2012 : un monde de fake

Si j’avais une seule chose à retenir de cette année qui se termine enfin, c’est qu’il n’y a plus rien de vrai.

La télé, les nouvelles, Internet, les potins, les politiciens, la police, Jacques Villeneuve, la vie, on ne peut plus se fier à rien.

Et je ne parle pas seulement de la vidéo virale de l’heure qui a obtenu plus de dix millions de visionnements en moins de 24 h. Vous savez, l’aigle qui kidnappe un bébé.

Combien de gens y ont cru? Combien ont désormais peur de se promener sur le Mont-Royal? Combien ont demandé une intervention publique pour chasser les vilains rapaces qui nichent dans nos parcs et nos campagnes?

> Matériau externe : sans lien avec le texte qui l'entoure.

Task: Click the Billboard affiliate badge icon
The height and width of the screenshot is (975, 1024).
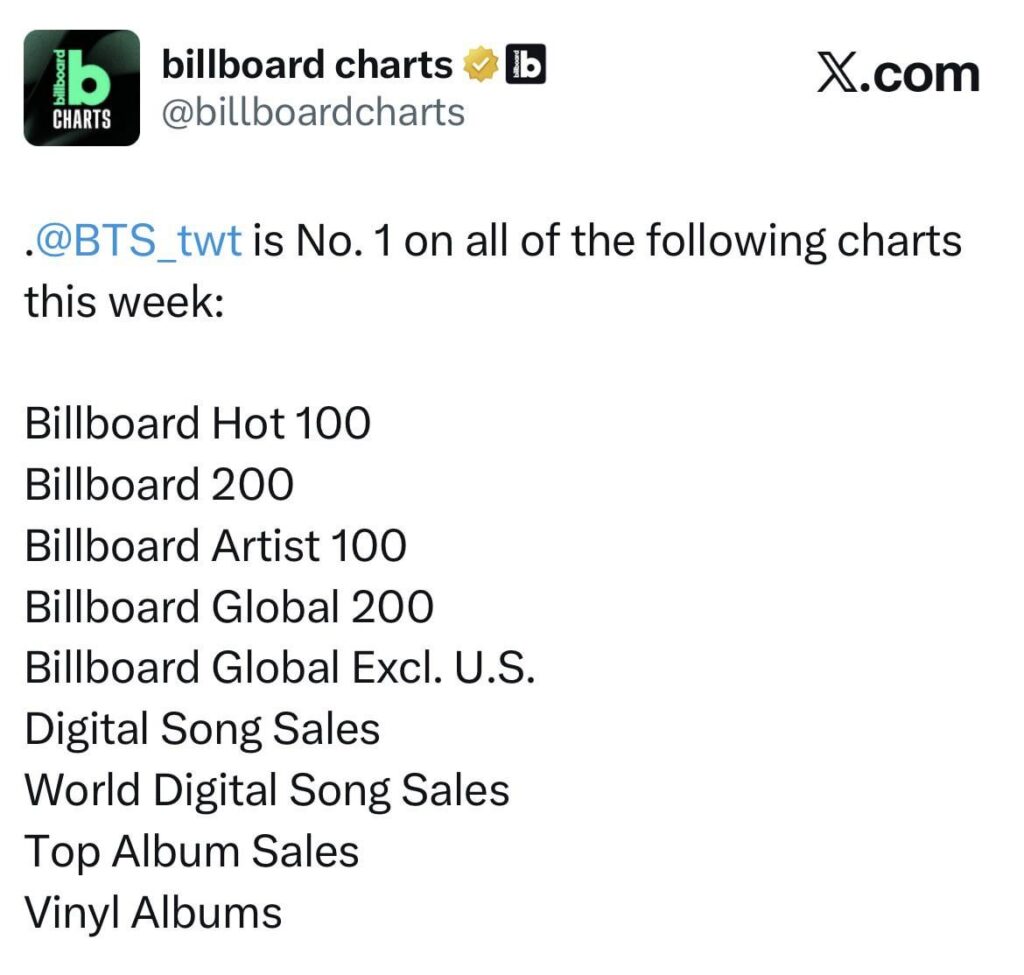Action: (526, 64)
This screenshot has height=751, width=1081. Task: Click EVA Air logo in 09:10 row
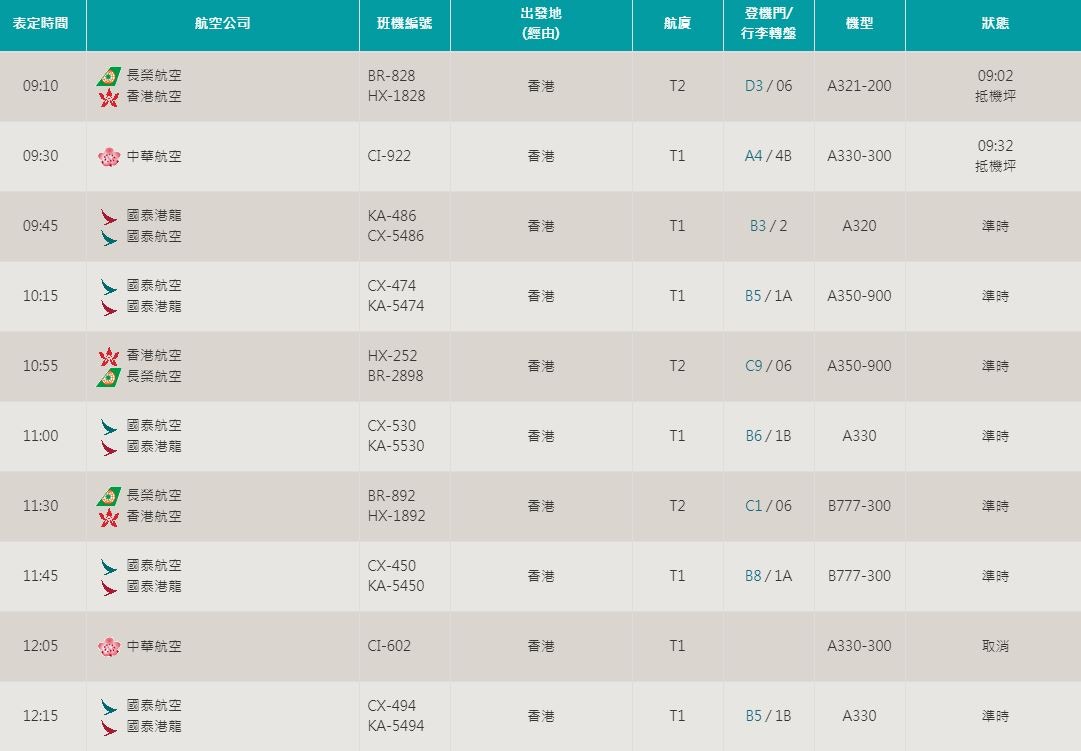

Et combien vont prendre cette vidéo de potache comme prétexte pour pouvoir se promener avec un fusil en cas d’attaque de volatile ou de délire de plumitif?

Le succès fulgurant et épidémique de cette vidéo drôlement bien réalisée est à l’image de notre époque. On s’enflamme à 20.36 Mbits/secondes (c’est ce qu’indique en tout cas à l’heure actuelle mon compteur de connexion Internet). Nous vivons chaque jour plusieurs épisodes de combustions spontanées. Mais aussitôt brûlé, aussitôt oublié.

On ne sait plus ce qui est vrai ou ce qui est faux. On nous fait croire tout et n’importe quoi. Scotchés à nos écrans comme des mouches à leurs étrons, nous attendons avidement le moindre scoop ou le plus petit potin, prêts à le retweeter sans même en vérifier la véracité sur Hoaxbuster.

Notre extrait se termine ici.